» SUPPLIED TEXT
Go to the first, previous, next, last section, table of contents.
Certain options, and regular expression syntax, are shared by various
groupings of the ID utilities. We describe these in the sections below,
rather than repeating them for each program.
- `--help'
-
Print a usage message listing all available options, then exit successfully.
- `--version'
-
Print the version number, then exit successfully.
- `-f filename'
-
- `--file=filename'
-
Filename is the ID database to read when processing queries. At
present, only a single `--file' option is processed, but in future
releases, more than one ID database may be named on the command line.
- `$IDPATH'
-
`IDPATH' is an environment variable that contains a
colon-separated list of ID database names. If this variable is present,
and no `--file' options are presented on the command line, the ID
databases named in `IDPATH' are implied.(1)
If no ID databases are specified either on the command line or via the
`IDPATH' environment variable, then the ID utilities search for a
file named `ID' in the current working directory, and then in
successive parent directories.
- `-o filename'
-
- `--output=filename'
-
The `--output' option names the file in which to write a new ID
database. If no `--output' (or `--file') option is present,
an output file named `ID' is implied.
- `-f filename'
-
- `--file=filename'
-
This is a synonym for `--output'
The programs `mkid' and `xtokid' accept the names of files and
directories on the command line. Files are scanned if there is a
scanner available and enabled for the file's source language.

» SOURCE DATA
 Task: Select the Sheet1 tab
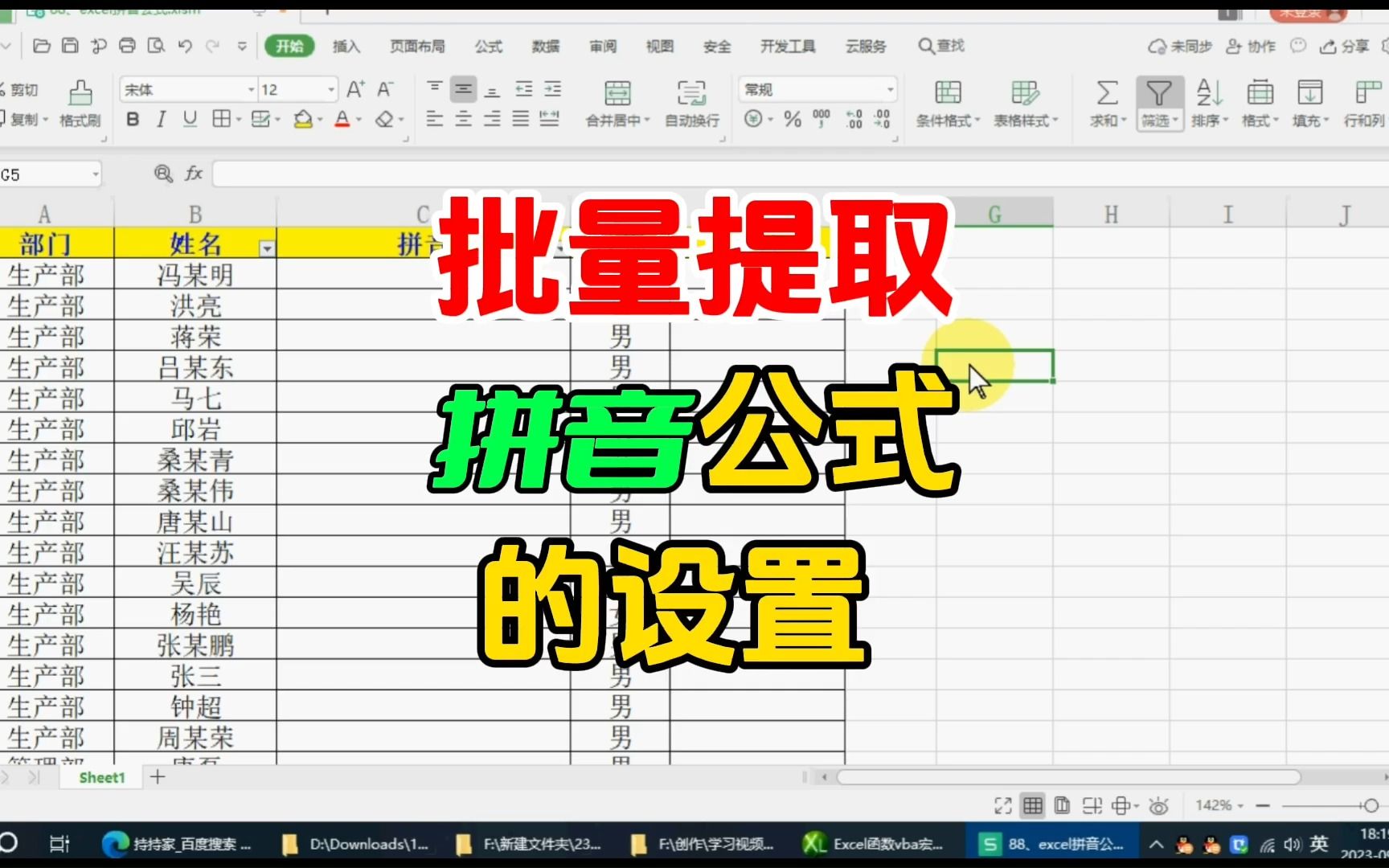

» INSTRUCTION
According to the ID utilities options text, where do the ID utilities look for a database if none is named on the command line or in IDPATH?

» RESULT OF THIS TASK
They look for a file named "ID" in the current working directory and then in successive parent directories.